* **WHAT THE TASK ASKS**
Transcribe the stretch of entries below from the line with "The height and" through the line with "Click into the Card Number field", exactly and with both ends included; leave out all other lines.

* **INFORMATION SHOWN**
BEGIN

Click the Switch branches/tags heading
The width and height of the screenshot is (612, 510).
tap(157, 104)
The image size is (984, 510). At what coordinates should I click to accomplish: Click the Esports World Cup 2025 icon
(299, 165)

END
BEGIN

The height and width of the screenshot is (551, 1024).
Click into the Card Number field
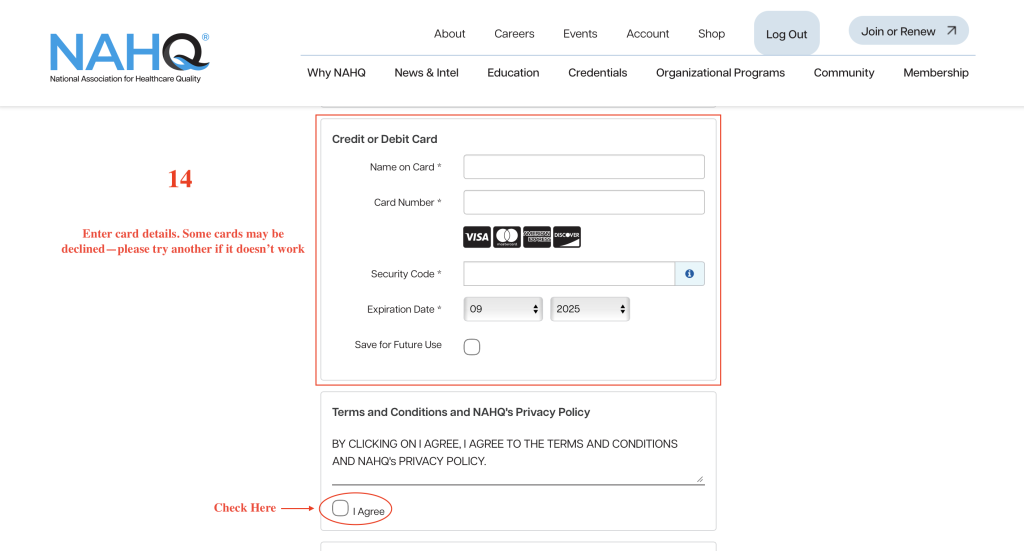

END

* **FINAL ANSWER**
The height and width of the screenshot is (551, 1024).
Click into the Card Number field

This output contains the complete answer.